━━ Records to process

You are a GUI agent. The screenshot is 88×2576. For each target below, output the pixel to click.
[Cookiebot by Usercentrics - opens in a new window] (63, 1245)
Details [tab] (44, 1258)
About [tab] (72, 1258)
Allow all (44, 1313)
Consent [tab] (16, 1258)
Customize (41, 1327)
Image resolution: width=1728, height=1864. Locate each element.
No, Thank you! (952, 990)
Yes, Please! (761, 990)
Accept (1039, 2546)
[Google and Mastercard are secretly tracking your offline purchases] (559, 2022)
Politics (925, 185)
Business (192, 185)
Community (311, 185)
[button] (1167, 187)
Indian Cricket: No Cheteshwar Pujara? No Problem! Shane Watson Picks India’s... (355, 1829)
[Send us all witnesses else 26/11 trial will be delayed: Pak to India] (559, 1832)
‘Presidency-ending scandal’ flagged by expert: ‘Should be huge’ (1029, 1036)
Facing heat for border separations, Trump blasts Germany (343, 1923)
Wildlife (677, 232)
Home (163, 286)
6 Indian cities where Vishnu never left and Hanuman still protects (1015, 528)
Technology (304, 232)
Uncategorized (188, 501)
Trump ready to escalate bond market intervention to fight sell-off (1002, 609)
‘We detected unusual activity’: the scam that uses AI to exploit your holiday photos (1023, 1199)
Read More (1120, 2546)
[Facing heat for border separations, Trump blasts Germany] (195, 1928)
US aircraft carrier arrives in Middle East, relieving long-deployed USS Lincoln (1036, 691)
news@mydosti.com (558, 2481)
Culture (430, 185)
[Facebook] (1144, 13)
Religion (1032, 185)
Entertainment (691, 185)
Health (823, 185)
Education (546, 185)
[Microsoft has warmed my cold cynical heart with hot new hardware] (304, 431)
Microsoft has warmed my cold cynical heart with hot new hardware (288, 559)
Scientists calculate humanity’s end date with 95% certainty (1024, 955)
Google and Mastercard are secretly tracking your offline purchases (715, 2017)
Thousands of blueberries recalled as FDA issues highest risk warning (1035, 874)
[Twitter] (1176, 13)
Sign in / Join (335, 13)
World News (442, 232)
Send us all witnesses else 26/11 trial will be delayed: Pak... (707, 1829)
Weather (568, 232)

━━━━

### Exercise
Copy range, inclusive: the line holding "Consent [tab] (16, 1258)" to the line holding "hardware (288, 559)". Reproduce exactly those lines of the records above and no others.

### Answer area
Consent [tab] (16, 1258)
Customize (41, 1327)
Image resolution: width=1728, height=1864. Locate each element.
No, Thank you! (952, 990)
Yes, Please! (761, 990)
Accept (1039, 2546)
[Google and Mastercard are secretly tracking your offline purchases] (559, 2022)
Politics (925, 185)
Business (192, 185)
Community (311, 185)
[button] (1167, 187)
Indian Cricket: No Cheteshwar Pujara? No Problem! Shane Watson Picks India’s... (355, 1829)
[Send us all witnesses else 26/11 trial will be delayed: Pak to India] (559, 1832)
‘Presidency-ending scandal’ flagged by expert: ‘Should be huge’ (1029, 1036)
Facing heat for border separations, Trump blasts Germany (343, 1923)
Wildlife (677, 232)
Home (163, 286)
6 Indian cities where Vishnu never left and Hanuman still protects (1015, 528)
Technology (304, 232)
Uncategorized (188, 501)
Trump ready to escalate bond market intervention to fight sell-off (1002, 609)
‘We detected unusual activity’: the scam that uses AI to exploit your holiday photos (1023, 1199)
Read More (1120, 2546)
[Facing heat for border separations, Trump blasts Germany] (195, 1928)
US aircraft carrier arrives in Middle East, relieving long-deployed USS Lincoln (1036, 691)
news@mydosti.com (558, 2481)
Culture (430, 185)
[Facebook] (1144, 13)
Religion (1032, 185)
Entertainment (691, 185)
Health (823, 185)
Education (546, 185)
[Microsoft has warmed my cold cynical heart with hot new hardware] (304, 431)
Microsoft has warmed my cold cynical heart with hot new hardware (288, 559)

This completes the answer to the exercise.